The Centers for Medicare & Medicaid Services (CMS) has opened a National Coverage Analysis (NCA) for the Ocular Photodynamic Therapy (OPT) National Coverage Determination (NCD 80.3.1) after receiving a formal written request from the American Academy of Ophthalmology on May 25.

OPT is a treatment for age-related macular degeneration (AMD), a common eye disease among the elderly. AMD is the leading cause of blindness in adults over the age of 50. OPT involves the infusion of an intravenous (IV) photosensitizing drug called verteporfin followed by exposure to a laser. The laser activates verteporfin, which selectively targets and treats the pathologic ocular tissue. Verteporfin therapy is neither a cure nor a preventative for AMD; it is meant to slow progression of the disease.

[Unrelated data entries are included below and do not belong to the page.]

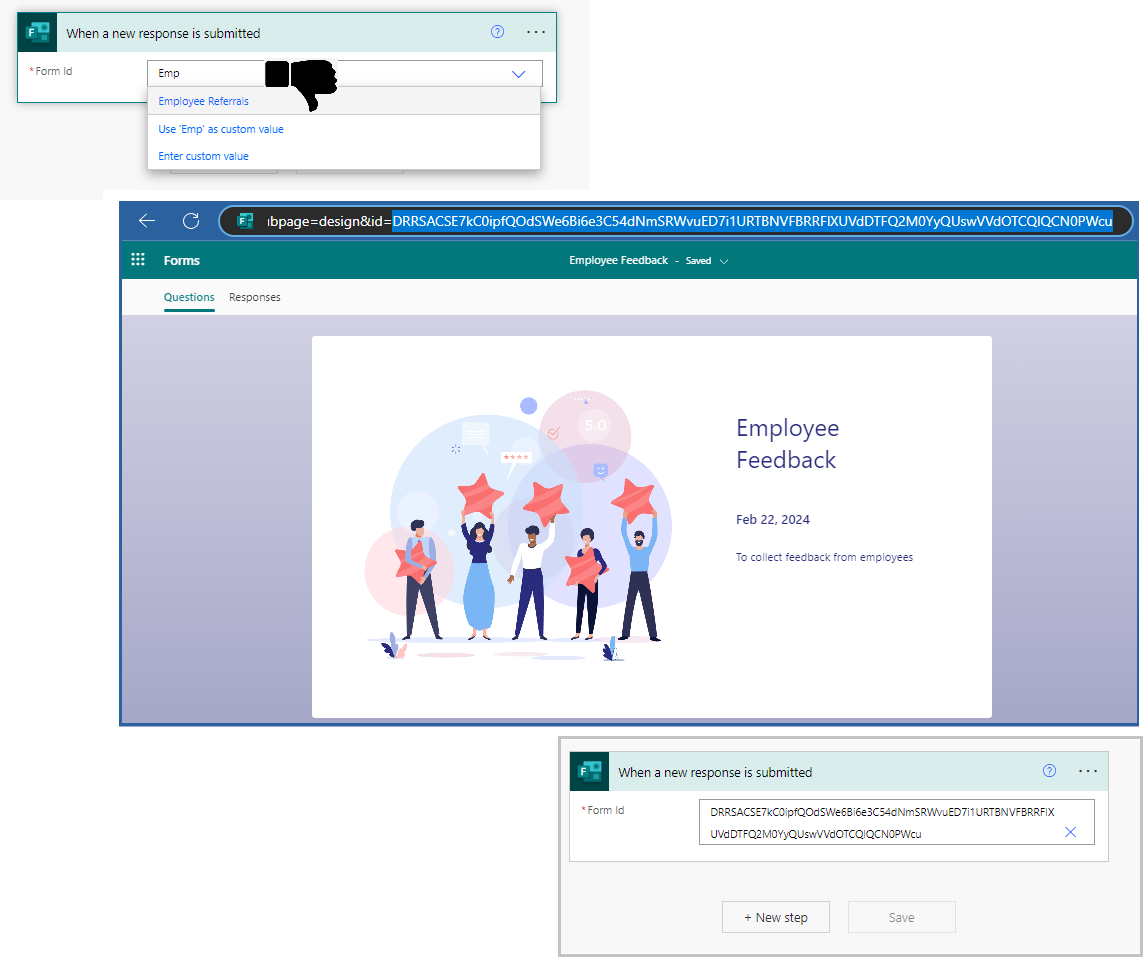Refresh the browser page
The image size is (1148, 972).
coord(191,221)

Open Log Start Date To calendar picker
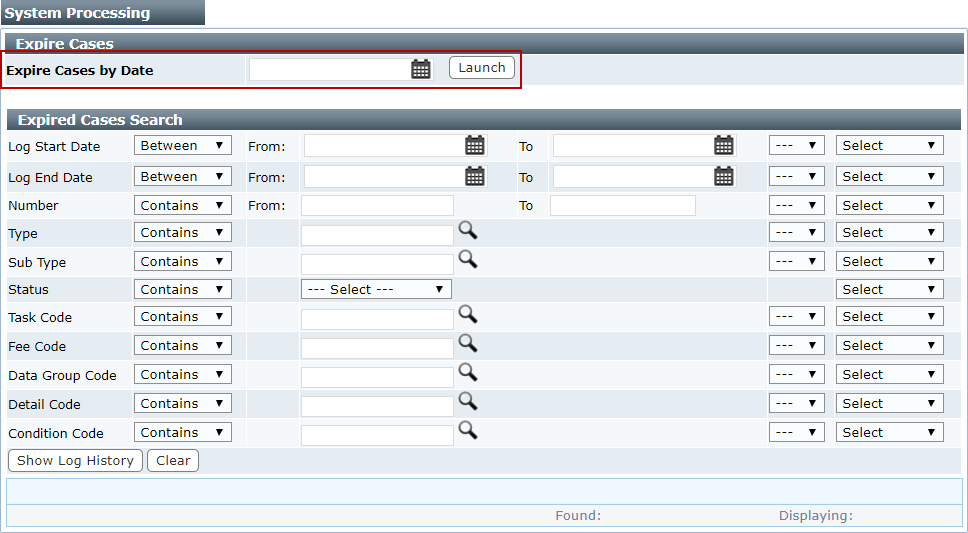[x=723, y=145]
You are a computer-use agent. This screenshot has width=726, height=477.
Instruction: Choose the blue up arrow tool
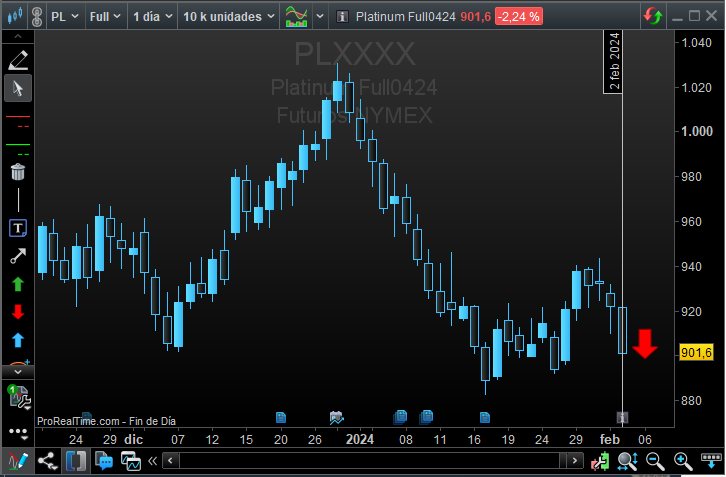[18, 340]
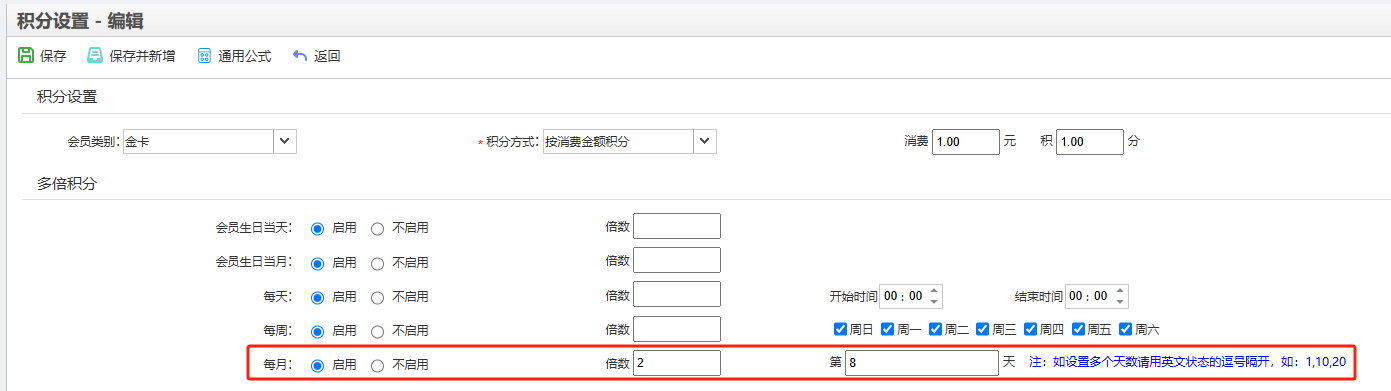The image size is (1391, 391).
Task: Toggle the 周六 checkbox
Action: [x=1126, y=328]
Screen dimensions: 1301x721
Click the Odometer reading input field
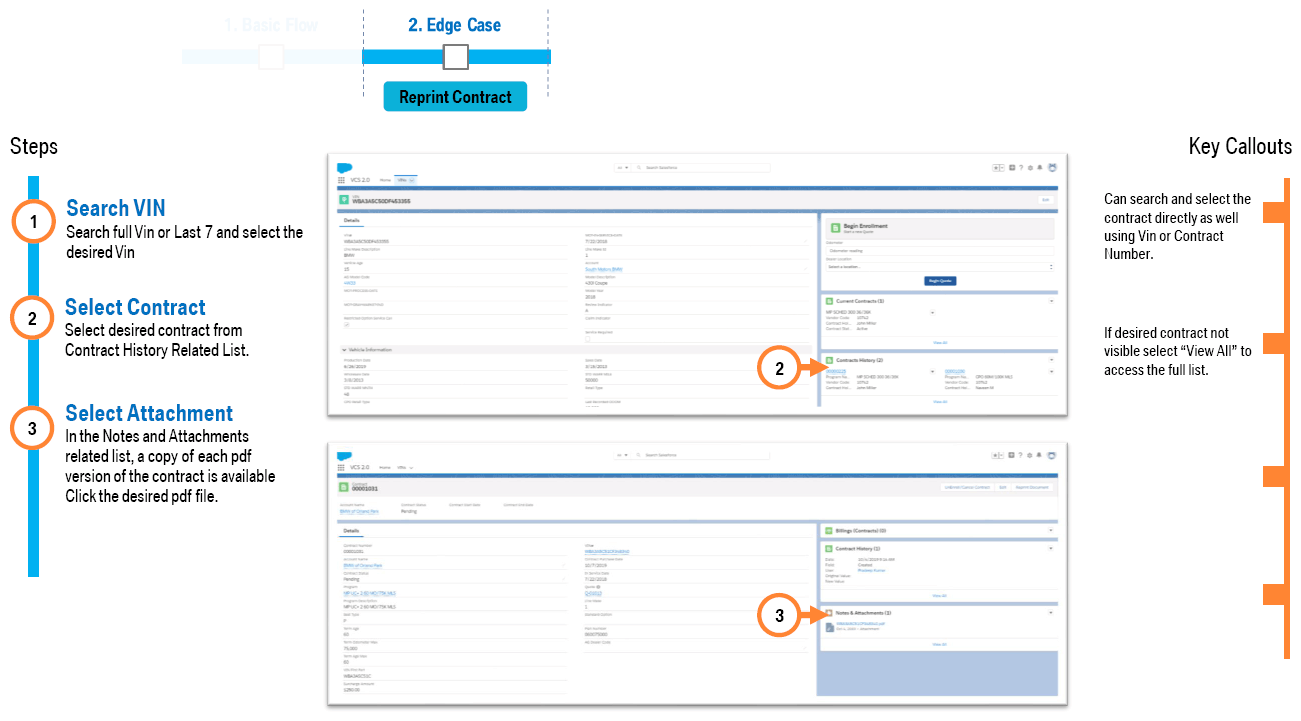[939, 251]
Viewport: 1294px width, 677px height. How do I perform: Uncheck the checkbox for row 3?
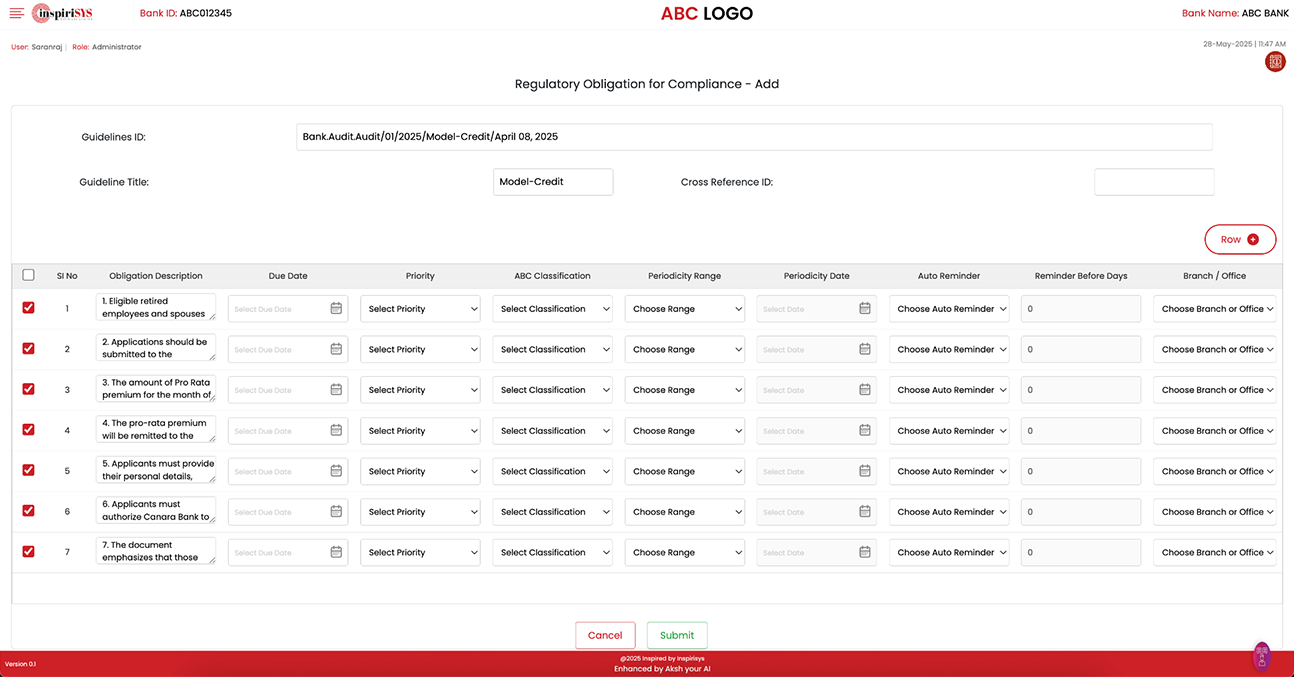[28, 389]
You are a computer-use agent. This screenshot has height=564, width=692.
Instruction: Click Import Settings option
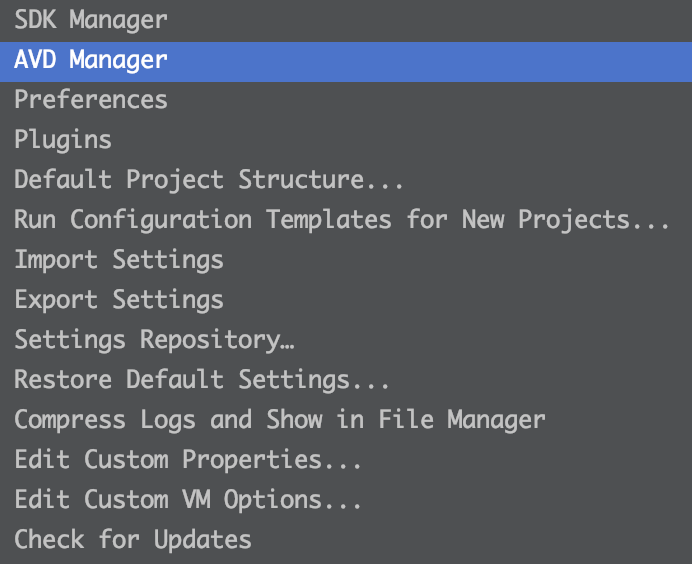point(346,259)
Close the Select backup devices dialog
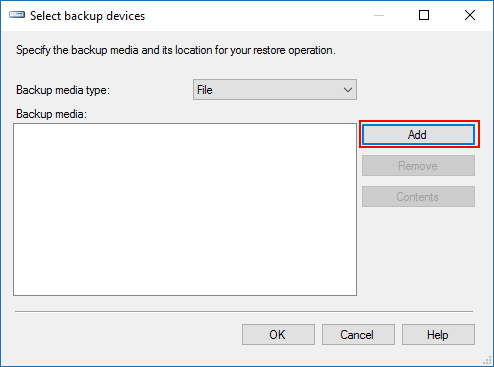 [470, 15]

The American Academy of Ophthalmology notes that the current coverage decision for OPT is from 2004, prior to the emergence of targeted anti-VEGF intravitreal treatments, and that these newer therapies have largely supplanted OPT as initial management of AMD, and that OPT is largely relegated to patients in whom the newer therapies have failed. The American Academy of Ophthalmology believe that the current NCD requirement for follow-up fluorescein angiography with OPT is not supportable for these end-stage patients.

CMS is interested in receiving evidence speaking to the need for fluorescein angiography with OPT in patients for whom targeted anti-VEGF intravitreal therapy has failed. The initial 30-day public comment period begins July 24, 2012.